Va bene, l’ex banchiere Monti non ha certo bisogno del cachet di senatore a vita, ma in politica anche la forma conta. Non è il solo caso di predicatore “asimmetrico”, la galleria di quelli che predicano bene ma razzolano male è lunga come un contratto a tempo indeterminato. Che dire, infatti del “cattolico adulto” Romano Prodi che, nonostante le sue tirate etico-politiche contro il centrodestra e le leggi ad personam di Berlusconi, qualche volte di queste leggi ne ha un po’ approfittato. Lasciamo stare il cumulo, non delle cariche, ma delle pensioni che in totale fa 14mila euro al mese. Eh sì, perché il Professore (pure lui) di vitalizi ne incassa addirittura tre: uno da 5.283 euro come ex presidente della Commissione europea, uno da 4.725 euro come ex parlamentare e uno da 4.246 come ex professore universitario… La sommetta lo dovrebbe imbarazzare non poco.
E che dire poi della tassa di successione, abolita da Berlusconi del 2001 e reintrodotta da Prodi nel 2007? Romano la bollò come un regalo fatto dal Cavaliere ai titolari di grandi patrimoni, già con il dna dell’evasore incorporato che venivano così ulteriormente foraggiati. Tutte balle, perché i soli a non pagare la successione erano già i super capitalisti, quelli in grado di fare giochi di partecipazioni societarie, cessione delle quote, trucchi finanziari. Prodi abolì l’abolizione, ma dopo aver donato allegramente ai propri figli parte del suo corposo patrimonio.

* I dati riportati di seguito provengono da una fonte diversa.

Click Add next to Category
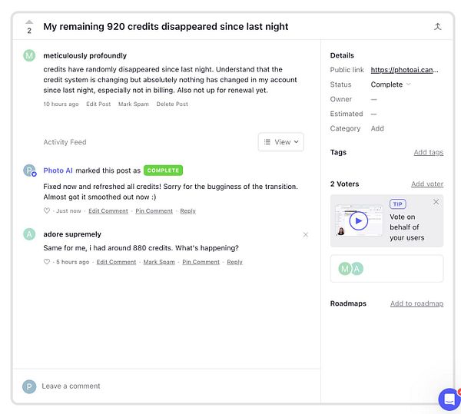Viewport: 461px width, 414px height. coord(377,128)
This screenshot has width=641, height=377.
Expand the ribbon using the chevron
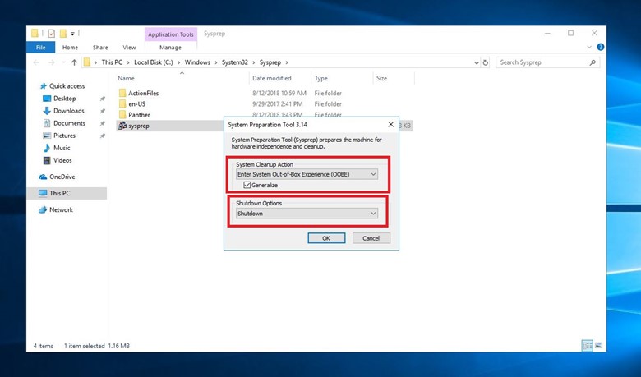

Ma così fan tutti, o tanti, soprattutto a sinistra. Prendete i condoni. Nei 10 anni alla guida del Paese, il centrodestra ha approvato 12 condoni di varia natura: edilizio, contributivo e fiscale sopra tutti. Il centrosinistra ne ha approvati 13. Talvolta se ne vergognava e provava a chiamarli con nome diverso: “sanatoria, contenzioso guidato, concordato”, ma di condoni si trattava. Votati anche da insospettabili, da quelli che oggi si stracciano le vesti al solo sentirne parlare. Chi ne ha votati più di tutti è stata l’attuale capogruppo Pd in Senato, Anna Finocchiaro Fidelbo: 11 condoni.
Non scherzano neppure i 10 condoni messi in saccoccia da Giovanna Melandri e da uno che il politico non fa più, ma adora moraleggiare via carta stampata come Furio Colombo. Non che avessero una passione particolare per i condoni: semplicemente erano fra i più diligenti in aula e quando il governo di centrosinistra metteva la fiducia sulle manovre, loro votavano per disciplina di schieramento. Non sono gli unici, perché nella storia degli aficionados dei condoni di sinistra ci sono nomi davvero a sorpresa. Ma questa è un’altra storia. Magari ve la racconteremo un’altra volta.